At the present time there are several promising singers; and there are also those who in various ways are working for the general advancement of the race in music. Mrs. E. Azalia Hackley, for some years prominent as a concert soprano, has recently given her time most largely to the work of teaching and showing the capabilities of the Negro voice. Possessed of a splendid musical temperament, she has enjoyed the benefit of three years of foreign study and generally inspired many younger singers or performers. Prominent among many excellent pianists is Mrs. Hazel Harrison Anderson, who also has studied much abroad and who has appeared in many noteworthy recitals. Mrs. Maud Cuney Hare, of Boston, a concert pianist, has within the last few years given several excellent lecture-recitals dealing with Afro-American music.

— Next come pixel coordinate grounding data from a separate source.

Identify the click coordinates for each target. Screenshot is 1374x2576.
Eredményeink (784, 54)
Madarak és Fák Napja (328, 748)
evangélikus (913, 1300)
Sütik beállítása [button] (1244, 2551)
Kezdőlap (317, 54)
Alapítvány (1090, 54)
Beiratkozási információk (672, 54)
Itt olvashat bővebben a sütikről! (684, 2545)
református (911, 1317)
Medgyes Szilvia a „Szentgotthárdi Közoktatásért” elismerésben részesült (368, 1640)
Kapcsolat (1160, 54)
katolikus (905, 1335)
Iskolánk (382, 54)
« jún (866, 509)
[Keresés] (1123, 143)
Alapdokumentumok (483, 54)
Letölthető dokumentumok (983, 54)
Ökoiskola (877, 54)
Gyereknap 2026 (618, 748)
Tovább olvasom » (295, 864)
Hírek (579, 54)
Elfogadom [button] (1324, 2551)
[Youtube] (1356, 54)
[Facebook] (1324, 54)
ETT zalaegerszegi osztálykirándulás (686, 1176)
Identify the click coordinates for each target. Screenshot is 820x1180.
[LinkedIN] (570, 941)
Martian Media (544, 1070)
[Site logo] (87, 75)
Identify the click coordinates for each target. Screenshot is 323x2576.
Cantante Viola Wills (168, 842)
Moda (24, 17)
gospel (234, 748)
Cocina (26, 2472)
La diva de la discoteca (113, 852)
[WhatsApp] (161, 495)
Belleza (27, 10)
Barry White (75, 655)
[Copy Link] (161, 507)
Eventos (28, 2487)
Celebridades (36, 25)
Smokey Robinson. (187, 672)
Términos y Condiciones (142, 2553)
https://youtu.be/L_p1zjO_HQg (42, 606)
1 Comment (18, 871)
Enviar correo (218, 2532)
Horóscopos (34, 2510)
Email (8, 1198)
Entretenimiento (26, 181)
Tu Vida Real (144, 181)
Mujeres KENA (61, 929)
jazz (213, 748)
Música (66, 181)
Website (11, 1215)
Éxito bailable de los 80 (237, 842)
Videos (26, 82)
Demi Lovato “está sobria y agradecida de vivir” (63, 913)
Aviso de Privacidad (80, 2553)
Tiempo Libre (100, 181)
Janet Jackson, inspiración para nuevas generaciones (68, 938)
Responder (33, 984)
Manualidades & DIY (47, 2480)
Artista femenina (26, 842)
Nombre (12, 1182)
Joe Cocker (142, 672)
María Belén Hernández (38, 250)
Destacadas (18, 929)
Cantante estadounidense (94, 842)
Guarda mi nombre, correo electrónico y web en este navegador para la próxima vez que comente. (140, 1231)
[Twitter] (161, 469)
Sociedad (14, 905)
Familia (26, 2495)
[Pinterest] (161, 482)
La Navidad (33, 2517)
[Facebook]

As between painting and sculpture the women of the race have shown a decided preference for sculpture. While there are some students of promise, no woman has as yet achieved distinction on work of really professional quality in the realm of painting. On the other hand there have been three or four sculptors of genuine merit. As early as 1865 Edmonia Lewis began to attract attention by her busts of prominent people. Within the last few years the work of Mrs. May Howard Jackson, of Washington, has attracted the attention of the discerning; and that of Mrs. Meta Warrick Fuller is reserved for special comment.
Any such review as this naturally has its limitations. We can indicate only a few of the outstanding individuals here and there. At least enough has been said, however, to show that the Negro woman is making her way at last into every phase of noble endeavor. In the pages that follow we shall attempt to set forth at somewhat greater length the life and work of a few of those whose achievement has been most signal and whose interest in their sisters has been unfailing.